PS off topic but I recently tried the Devcon 60 sec epoxy today for tacking on fins. When used with one of the 2 mixing chamber needle nose extensions supplied, worked fabulously. A big honking fin was tacked in place w/in 90 seconds. I know CA can be used for this but I don't like mixing adhesives for some likely irrastional reason. Not as good when merging puddles. the othe rproduct (man I love/hate McGuckens--always buy more than intended) is an epoxy putty sandable w/in 20 minutes. Worked well.
John S
I'm looking for the right expanding foam application for my "Estes size" rocket project that has some 1/4" gaps. -Any suggestions?
-Robby
A 1/4" gap would be something I would try to resolve with epoxy or sandable filler. Foam would be great in between the airframe and the motor mount tube as a filler. If you have a visible gap in the airframe, the foam will expand out of it after pushing it out of shape. If you have a big gap along a fin root, use PC7 Epoxy or one of the other thick paste epoxies first to close the gap before putting in foam to fill the fin can.
Warren
PS: I may have totally mis-visualized what you're talking about here, so if I have, just ignore me - won't be the first time I've said something without knowing exactly what I'm talking about.
Warren,
Having never used expanding foam before, I imagined that maybe there was a brand out there that would be useful as lightweight filler for small rocket projects. Maybe it is not lightweight at all, I don't know. I realize that most "high power flyers" use this application in between the body tube and motor mount.
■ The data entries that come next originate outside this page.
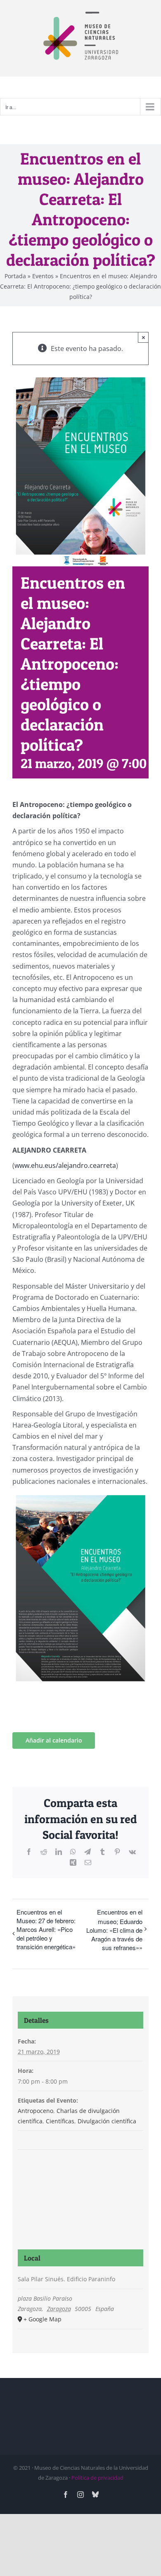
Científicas (60, 2121)
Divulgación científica (107, 2121)
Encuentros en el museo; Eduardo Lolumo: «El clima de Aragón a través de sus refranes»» (114, 1930)
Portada (15, 276)
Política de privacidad (97, 2477)
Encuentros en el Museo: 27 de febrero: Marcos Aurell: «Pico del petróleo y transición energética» (46, 1929)
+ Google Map (43, 2319)
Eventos (43, 276)
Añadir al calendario (54, 1740)
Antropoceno (35, 2111)
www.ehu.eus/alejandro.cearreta (65, 1165)
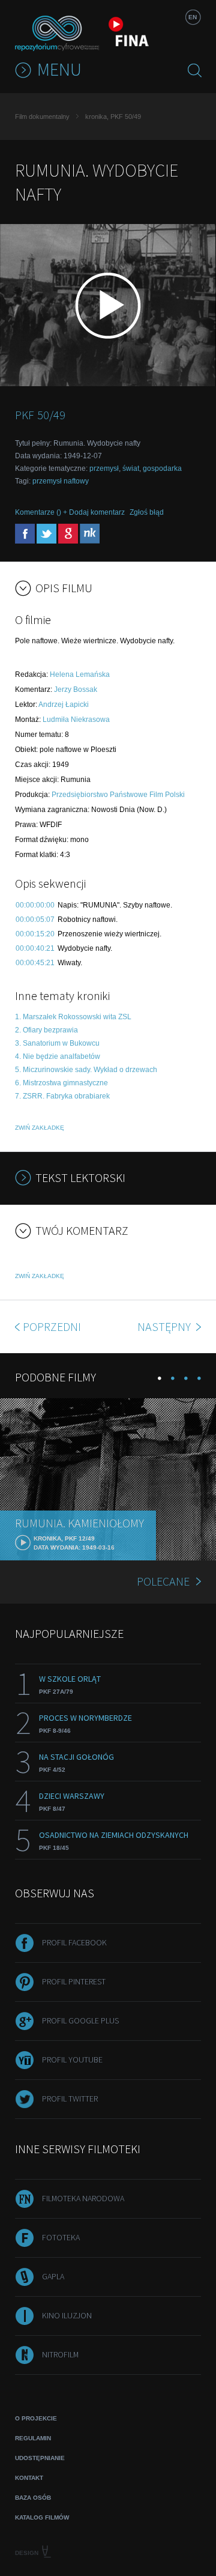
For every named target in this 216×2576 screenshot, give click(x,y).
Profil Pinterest (74, 1981)
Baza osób (33, 2497)
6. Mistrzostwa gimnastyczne (61, 1083)
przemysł (104, 468)
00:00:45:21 (35, 963)
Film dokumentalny (42, 116)
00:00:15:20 (35, 934)
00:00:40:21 (35, 948)
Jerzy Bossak (75, 689)
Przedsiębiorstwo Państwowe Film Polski (118, 794)
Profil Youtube (72, 2059)
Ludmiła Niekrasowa (76, 719)
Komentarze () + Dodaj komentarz (70, 512)
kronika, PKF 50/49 (113, 116)
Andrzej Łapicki (63, 704)
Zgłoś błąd (147, 512)
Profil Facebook (74, 1942)
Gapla (53, 2276)
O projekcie (36, 2418)
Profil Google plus (80, 2020)
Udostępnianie (40, 2458)
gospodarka (162, 468)
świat (130, 468)
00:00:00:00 (35, 905)
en (192, 17)
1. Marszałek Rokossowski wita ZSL (73, 1017)
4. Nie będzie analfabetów (57, 1056)
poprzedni (52, 1326)
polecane (163, 1581)
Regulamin (33, 2438)
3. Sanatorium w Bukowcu (57, 1043)
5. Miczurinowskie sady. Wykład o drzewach (86, 1069)
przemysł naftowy (60, 481)
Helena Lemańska (80, 674)
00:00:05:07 (35, 919)
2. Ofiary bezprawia (46, 1030)
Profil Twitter (70, 2098)
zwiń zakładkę (39, 1127)
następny (165, 1326)
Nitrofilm (60, 2354)
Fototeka (61, 2237)
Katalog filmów (42, 2517)
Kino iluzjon (67, 2315)
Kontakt (29, 2477)
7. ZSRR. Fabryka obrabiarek (62, 1096)
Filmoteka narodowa (83, 2198)
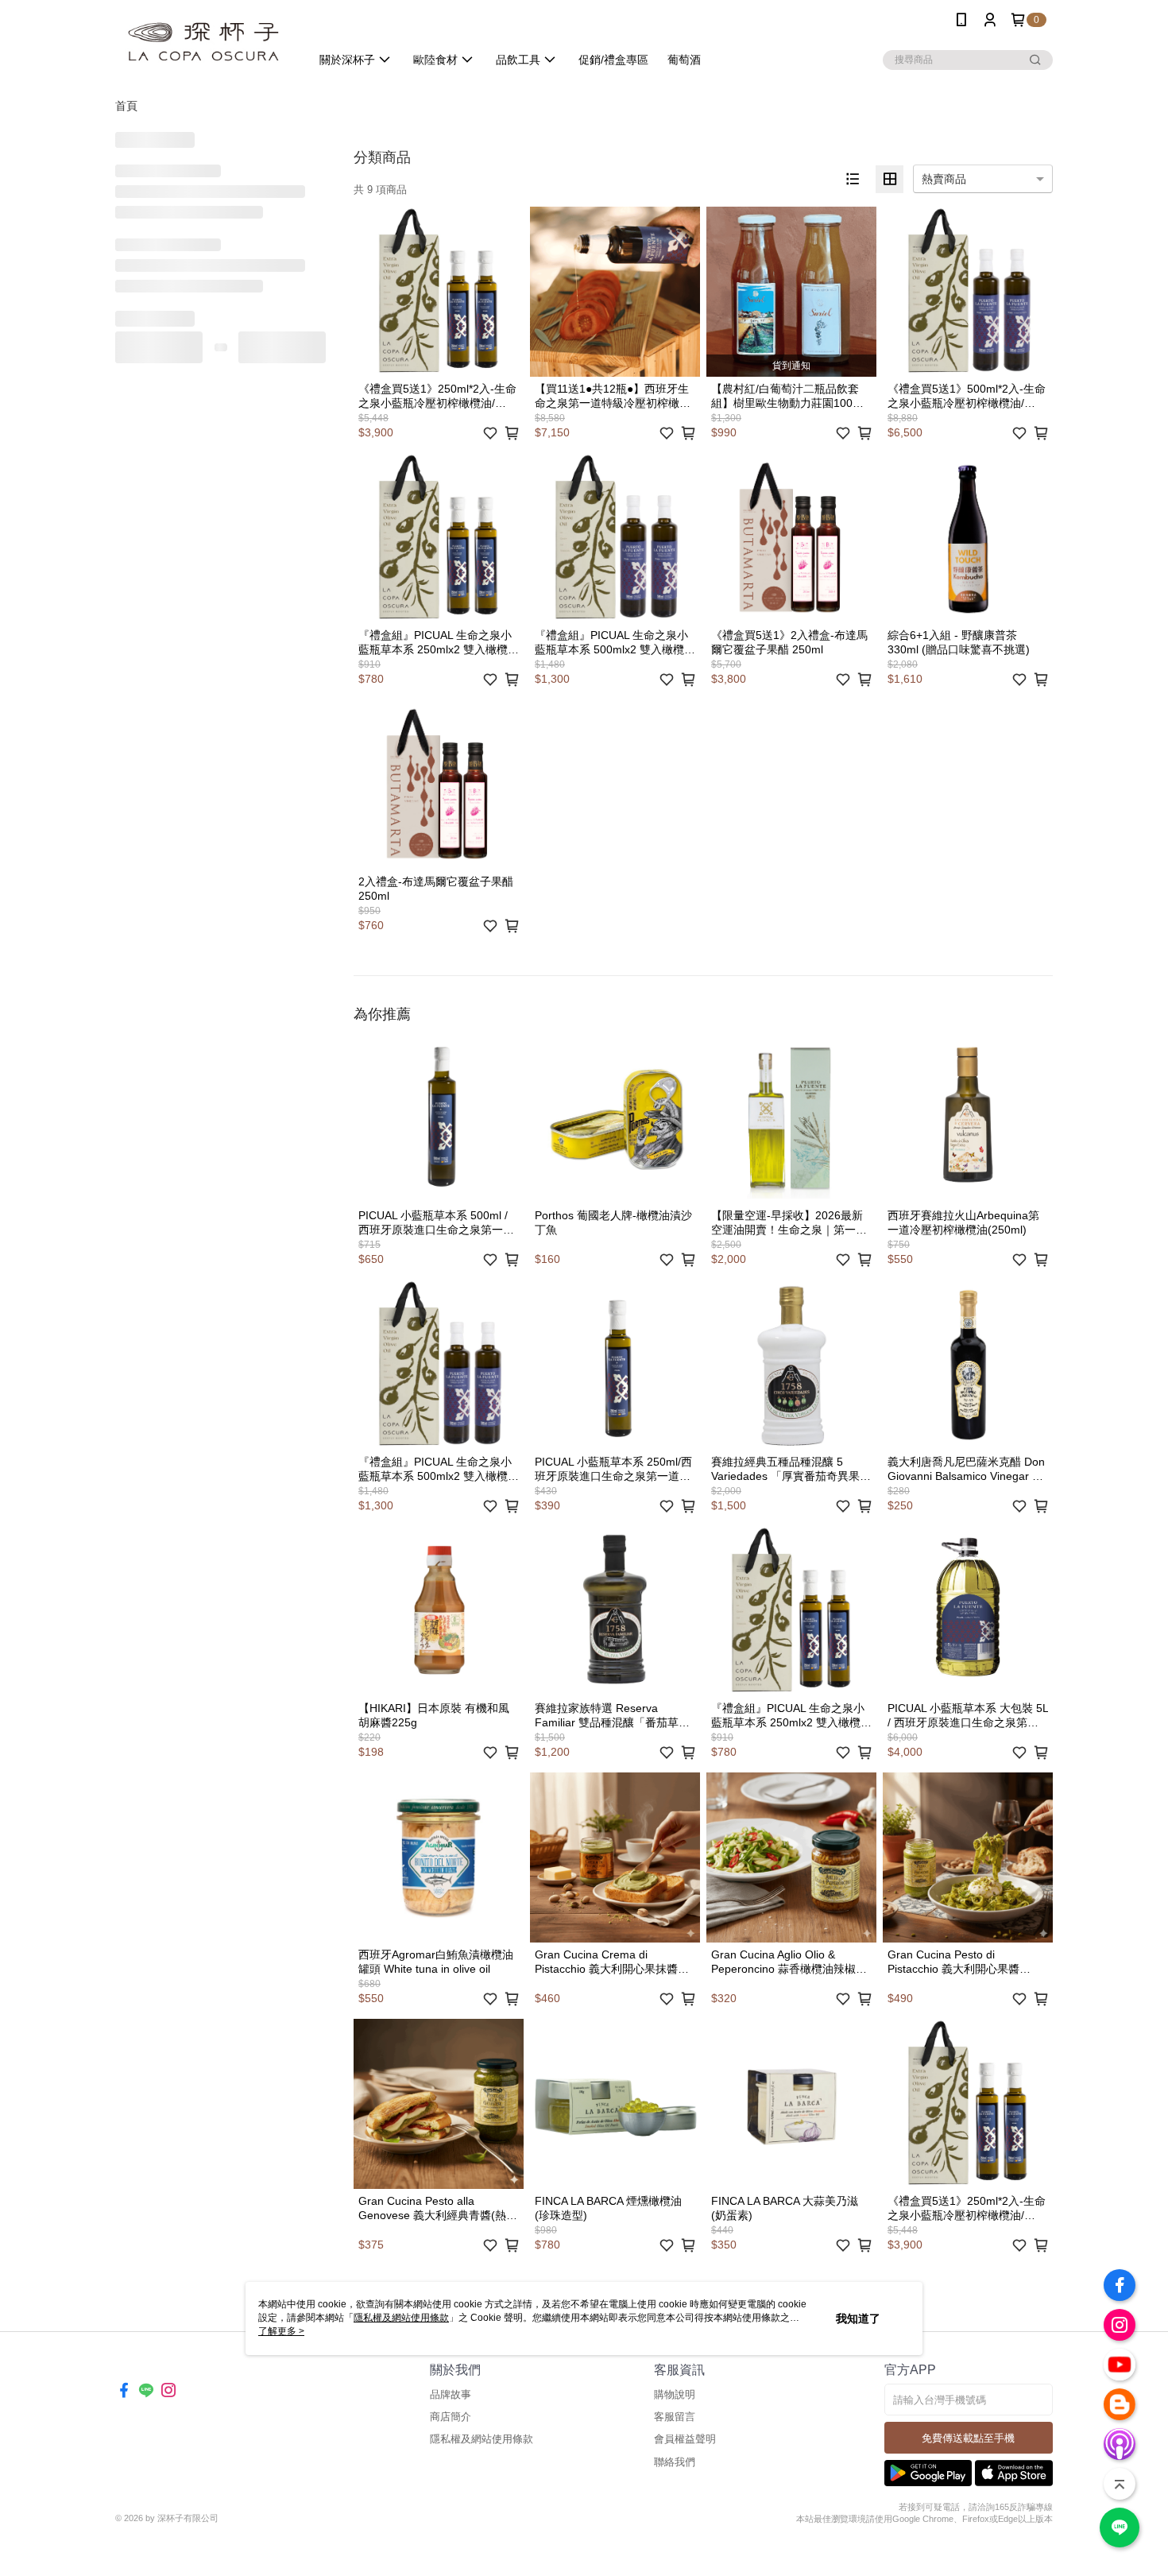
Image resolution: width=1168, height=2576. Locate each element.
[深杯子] (203, 42)
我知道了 (858, 2318)
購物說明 (674, 2394)
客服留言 (674, 2417)
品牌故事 (450, 2394)
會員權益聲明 (685, 2439)
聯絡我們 (674, 2462)
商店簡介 (450, 2417)
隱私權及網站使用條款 (481, 2439)
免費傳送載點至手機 (968, 2438)
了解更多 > (281, 2331)
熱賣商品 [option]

I'm thinking of using the foam in a gap 3" long with a girth of 16mm that is inside the forward end and hard to reach. I would say It's inside the nose cone, but it is unique and not a typical nose cone. The foams' purpose is to not let the gasses go in the 2 gaps and cause unneeded stress in the form of pressure. I would like that pressure to flow uninterrupted out of the cockpit releasing the window. I figure if it's hard to reach use foam, but using sandable filler looks like a good option. What's the weight difference compared to foam?